昭宁帝没办法再逼.迫。设身处地,若是他自己,占尽了那样的天时地利人和,绝对爽快的反了。把昔日高高在上的皇子踩在脚底,不□□到死,决不罢休。徐景昌真的很记他的情了。恐怕再没有哪个,能似他这般知恩图报。他真的应该知足。
昭宁帝抓起徐景昌的一缕头发,用力一拽。
徐景昌吃痛,不知熊皇帝又闹什么。
昭宁帝却又放开手,别扭的道:“横竖我把你当兄弟,你爱信不信!”说毕,又心不甘情不愿的补了一句,“你现在不信,将来总会信的!到我们要老死的那一日,我等着你跪着给我赔罪!”
徐景昌:“……”
昭宁帝又恼了,恨不能拿徐景昌当太监使,要他替他梳头穿衣。想了半日,还是怕庭芳摁死他。偏有个那样厉害的老婆!有了靠山,就把他扔过墙了!麻蛋!
昭宁帝一路沉着脸。随行的赵太监心砰砰直跳,看看昭宁帝,又用余光扫扫面无表情的徐景昌。依旧长的挺好,但现在才动手,不觉得牛高马大了些么?秦王妃、叶太傅、徐都督,陛下,您到底喜欢哪一个?怎么好似跟谁都夹杂不轻。昨天夜里徐都督跪在地上说的那番话,陛下没有得手吧?怪不得一早起来就不高兴。赵太监深深叹了口气,开窍这样晚,铁定鸡飞蛋打啊!只可怜了他们又得提心吊胆,真累。
抵达天津港时,天还未暗。昭宁帝直扑天津码头,他来此地,最想看的就是洋人的大船。那个烧了半拉淮扬城的船,到底能有多大!文人笔下多夸张,不亲眼看过,心中始终没底。
昭宁帝没有乘坐御辇,而是轻车简行的带着随从,去观察天津港的最真实的模样。终于到达码头,昭宁帝望着巍峨的洋船,呼吸都停滞了。艰难的扭头,看向国产的货船。一颗心越来越沉,越来越沉。
他明白庭芳撺掇他来看船的理由了,到底一起长大,庭芳狠狠捏住他的七寸恐吓他。
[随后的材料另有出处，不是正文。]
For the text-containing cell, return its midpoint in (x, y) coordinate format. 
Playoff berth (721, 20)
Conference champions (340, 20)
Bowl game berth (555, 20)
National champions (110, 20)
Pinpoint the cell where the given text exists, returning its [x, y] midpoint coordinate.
洋船与沙船大小的差距并不可怕,可怕的是他没有仿制洋船的银子!徐景昌已绘出关键的图纸,可哪怕拿到了全部的数据,他也没有银子动工!
庭芳与朝廷对峙时,勇国公拒绝出兵,只因没钱。昭宁帝体会到了什么叫无钱寸步难行。漫长的海岸线,想要每个地方都能抵御如此壮观的舰队,到底要多强的经济实力?饶是数学不错,昭宁帝也算不分明。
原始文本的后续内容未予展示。